提供テキスト:
/---

>   >  民生向けとしては最大規模の32コア64スレッドCPU「第2世代Threadripper」が登場! AMDが仕掛ける新たなCPU戦略とは
民生向けとしては最大規模の32コア64スレッドCPU「第2世代Threadripper」が登場! AMDが仕掛ける新たなCPU戦略とは

民生向けとしては最大規模の32コア64スレッドCPU「第2世代Threadripper」が登場! AMDが仕掛ける新たなCPU戦略とは

Threadripperを取り巻くプラットフォーム

第2世代Threadripperを取り巻くプラットフォームについても言及しておこう。第2世代Threadripperは、先代Threadripperからチップセットやソケット形状の変更はなく、従来から存在する第1世代Threadripper用としてリリースされているチップセット「X399」ベース、「TR4」ソケットベースのマザーボードがそのまま利用できる。ただし、BIOS等のアップデートは必要だ。

第2世代Threadripperは基本的に既発売のX399チップセット搭載マザーボードがそのまま利用できる。写真はASUS製X399マザーボード「ROG ZENITH EXTREME」

\---

演習の構成:
#1 Threadripperの記事から、「第2世代Threadripperを取り巻」で始まり「S等のアップデートは必要だ。」までの部分を、一字一句変えずに打ち直してください。
#2 Threadripperの記事の内容を2文で要約してください。
この後に続く行は、Threadripperの記事とは別の資料です。

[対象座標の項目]
/---

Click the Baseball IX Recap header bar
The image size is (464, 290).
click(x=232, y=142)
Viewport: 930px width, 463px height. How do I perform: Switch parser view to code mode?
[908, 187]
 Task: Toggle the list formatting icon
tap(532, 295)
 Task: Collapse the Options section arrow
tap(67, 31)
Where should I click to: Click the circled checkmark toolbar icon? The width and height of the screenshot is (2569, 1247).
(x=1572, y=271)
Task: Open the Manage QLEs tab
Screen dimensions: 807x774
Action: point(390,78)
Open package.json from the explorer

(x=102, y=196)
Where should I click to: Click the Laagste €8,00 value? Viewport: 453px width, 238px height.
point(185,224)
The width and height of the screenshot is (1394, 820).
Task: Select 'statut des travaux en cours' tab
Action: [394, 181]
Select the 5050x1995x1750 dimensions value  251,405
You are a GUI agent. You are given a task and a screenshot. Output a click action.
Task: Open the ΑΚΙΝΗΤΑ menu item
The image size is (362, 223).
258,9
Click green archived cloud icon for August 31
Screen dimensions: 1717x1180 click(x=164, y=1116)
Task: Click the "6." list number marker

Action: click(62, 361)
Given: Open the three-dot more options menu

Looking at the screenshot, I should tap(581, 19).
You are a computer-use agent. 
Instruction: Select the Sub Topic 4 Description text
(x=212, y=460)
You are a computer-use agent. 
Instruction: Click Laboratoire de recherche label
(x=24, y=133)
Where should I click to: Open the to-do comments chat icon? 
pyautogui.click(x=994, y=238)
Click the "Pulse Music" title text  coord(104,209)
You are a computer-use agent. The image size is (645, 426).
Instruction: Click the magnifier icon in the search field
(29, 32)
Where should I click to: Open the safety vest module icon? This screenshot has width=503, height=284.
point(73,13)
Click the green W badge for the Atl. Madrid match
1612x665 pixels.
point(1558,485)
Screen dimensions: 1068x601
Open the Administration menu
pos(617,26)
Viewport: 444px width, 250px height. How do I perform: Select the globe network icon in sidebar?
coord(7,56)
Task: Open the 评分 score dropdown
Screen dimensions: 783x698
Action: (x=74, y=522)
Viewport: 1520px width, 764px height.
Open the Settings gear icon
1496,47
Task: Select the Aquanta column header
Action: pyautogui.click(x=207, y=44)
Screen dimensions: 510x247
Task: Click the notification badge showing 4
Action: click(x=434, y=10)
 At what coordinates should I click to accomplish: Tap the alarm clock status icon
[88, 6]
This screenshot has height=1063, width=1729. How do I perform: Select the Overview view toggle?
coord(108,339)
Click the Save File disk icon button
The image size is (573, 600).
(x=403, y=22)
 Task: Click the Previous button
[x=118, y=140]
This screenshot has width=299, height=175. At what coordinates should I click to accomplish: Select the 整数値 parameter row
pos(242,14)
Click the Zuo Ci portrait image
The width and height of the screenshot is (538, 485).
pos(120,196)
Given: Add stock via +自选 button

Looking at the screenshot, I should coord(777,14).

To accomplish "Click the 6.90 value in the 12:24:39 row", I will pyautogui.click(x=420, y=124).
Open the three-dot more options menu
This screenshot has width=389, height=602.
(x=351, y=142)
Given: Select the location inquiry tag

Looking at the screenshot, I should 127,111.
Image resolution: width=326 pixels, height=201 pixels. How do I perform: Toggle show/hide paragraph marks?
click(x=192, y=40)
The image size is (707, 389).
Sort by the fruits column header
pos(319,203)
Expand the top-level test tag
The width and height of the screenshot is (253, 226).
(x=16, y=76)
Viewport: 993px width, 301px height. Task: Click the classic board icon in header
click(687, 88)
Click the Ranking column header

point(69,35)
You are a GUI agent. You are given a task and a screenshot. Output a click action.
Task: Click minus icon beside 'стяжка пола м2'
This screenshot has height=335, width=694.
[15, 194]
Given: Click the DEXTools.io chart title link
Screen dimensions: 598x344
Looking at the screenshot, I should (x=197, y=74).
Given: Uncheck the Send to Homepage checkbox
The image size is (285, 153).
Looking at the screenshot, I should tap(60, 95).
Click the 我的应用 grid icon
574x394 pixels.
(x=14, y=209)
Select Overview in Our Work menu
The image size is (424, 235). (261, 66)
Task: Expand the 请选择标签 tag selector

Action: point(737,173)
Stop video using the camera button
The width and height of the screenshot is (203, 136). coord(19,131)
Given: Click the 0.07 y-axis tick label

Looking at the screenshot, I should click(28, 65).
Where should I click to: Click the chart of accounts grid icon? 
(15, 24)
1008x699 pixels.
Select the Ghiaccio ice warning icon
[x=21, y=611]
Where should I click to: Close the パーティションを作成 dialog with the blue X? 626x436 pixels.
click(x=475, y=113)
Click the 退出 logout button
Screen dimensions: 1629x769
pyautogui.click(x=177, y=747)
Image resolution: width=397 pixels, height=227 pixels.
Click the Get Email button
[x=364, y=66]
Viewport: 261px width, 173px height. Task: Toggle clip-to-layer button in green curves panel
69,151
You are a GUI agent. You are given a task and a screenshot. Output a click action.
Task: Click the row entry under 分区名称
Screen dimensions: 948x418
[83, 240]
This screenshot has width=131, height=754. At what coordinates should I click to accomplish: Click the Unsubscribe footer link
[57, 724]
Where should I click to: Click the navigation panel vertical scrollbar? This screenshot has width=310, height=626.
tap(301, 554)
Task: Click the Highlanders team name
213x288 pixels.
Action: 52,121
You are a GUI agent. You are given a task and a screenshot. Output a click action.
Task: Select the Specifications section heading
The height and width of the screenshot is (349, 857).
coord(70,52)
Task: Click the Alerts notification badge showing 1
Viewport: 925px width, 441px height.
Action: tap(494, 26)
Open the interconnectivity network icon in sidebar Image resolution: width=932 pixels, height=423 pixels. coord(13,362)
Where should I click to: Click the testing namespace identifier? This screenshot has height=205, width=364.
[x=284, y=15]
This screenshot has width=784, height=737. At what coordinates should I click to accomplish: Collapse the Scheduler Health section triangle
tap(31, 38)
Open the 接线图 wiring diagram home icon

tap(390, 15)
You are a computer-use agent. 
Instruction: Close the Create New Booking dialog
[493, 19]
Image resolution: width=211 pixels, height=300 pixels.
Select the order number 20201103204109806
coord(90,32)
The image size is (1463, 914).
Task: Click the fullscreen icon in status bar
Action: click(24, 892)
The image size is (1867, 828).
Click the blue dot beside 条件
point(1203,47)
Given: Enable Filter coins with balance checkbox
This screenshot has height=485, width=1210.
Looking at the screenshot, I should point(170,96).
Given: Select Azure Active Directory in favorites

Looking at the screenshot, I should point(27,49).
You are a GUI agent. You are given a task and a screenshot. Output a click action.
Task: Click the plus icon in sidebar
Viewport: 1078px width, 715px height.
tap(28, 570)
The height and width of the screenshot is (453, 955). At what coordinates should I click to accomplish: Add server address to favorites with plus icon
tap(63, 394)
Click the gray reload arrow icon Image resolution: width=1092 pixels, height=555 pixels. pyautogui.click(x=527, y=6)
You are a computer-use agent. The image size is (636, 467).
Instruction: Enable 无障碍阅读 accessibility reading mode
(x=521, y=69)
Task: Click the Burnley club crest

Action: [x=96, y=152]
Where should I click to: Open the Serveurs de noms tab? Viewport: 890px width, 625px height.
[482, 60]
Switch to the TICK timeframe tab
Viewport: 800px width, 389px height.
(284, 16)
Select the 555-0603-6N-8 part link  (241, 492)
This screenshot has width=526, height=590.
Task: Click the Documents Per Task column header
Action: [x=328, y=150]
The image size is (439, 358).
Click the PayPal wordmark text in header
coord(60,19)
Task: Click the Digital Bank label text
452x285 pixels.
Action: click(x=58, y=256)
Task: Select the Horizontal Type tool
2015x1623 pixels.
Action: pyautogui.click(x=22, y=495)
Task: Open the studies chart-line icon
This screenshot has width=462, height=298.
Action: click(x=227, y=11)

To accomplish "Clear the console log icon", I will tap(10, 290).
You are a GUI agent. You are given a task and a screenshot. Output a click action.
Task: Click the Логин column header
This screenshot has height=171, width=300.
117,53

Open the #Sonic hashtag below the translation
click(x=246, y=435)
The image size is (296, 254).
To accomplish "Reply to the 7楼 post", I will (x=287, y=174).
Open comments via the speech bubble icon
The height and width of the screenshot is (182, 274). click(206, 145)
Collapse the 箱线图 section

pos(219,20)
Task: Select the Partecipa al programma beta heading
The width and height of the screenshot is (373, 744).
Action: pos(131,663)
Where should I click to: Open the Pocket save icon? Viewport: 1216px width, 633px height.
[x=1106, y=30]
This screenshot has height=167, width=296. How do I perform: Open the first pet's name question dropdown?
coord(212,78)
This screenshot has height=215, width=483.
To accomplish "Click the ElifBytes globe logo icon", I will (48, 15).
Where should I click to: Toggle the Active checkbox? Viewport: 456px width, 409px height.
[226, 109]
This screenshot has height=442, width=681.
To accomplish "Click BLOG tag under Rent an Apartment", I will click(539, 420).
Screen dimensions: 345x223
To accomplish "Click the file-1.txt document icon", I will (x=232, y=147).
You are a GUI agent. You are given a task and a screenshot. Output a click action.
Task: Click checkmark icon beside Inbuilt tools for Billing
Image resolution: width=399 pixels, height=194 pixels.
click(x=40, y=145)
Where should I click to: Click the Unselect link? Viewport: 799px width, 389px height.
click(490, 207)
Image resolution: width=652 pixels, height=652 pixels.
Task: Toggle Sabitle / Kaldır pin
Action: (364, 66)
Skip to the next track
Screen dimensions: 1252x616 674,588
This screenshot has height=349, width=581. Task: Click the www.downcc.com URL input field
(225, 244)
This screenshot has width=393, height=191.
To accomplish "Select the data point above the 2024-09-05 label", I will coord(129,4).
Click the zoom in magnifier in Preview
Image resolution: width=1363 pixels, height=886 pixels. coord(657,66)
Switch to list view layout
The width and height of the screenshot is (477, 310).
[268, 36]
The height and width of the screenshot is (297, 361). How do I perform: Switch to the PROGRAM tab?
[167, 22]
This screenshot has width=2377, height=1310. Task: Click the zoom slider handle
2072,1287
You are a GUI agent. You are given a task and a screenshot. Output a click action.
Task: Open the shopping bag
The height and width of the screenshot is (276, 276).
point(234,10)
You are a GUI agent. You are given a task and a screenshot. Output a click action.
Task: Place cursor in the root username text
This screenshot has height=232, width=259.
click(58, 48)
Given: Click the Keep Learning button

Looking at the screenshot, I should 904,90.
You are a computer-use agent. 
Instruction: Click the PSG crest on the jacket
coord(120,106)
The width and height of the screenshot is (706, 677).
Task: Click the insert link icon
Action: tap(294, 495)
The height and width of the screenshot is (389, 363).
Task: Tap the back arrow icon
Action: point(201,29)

\---

解答例:
#1
第2世代Threadripperを取り巻くプラットフォームについても言及しておこう。第2世代Threadripperは、先代Threadripperからチップセットやソケット形状の変更はなく、従来から存在する第1世代Threadripper用としてリリースされているチップセット「X399」ベース、「TR4」ソケットベースのマザーボードがそのまま利用できる。ただし、BIOS等のアップデートは必要だ。

#2 第2世代Threadripperは、先代Threadripperからチップセットやソケット形状の変更がない。そのため、第1世代用のX399チップセットおよびTR4ソケットベースのマザーボードがそのまま利用できるが、BIOS等のアップデートは必要である。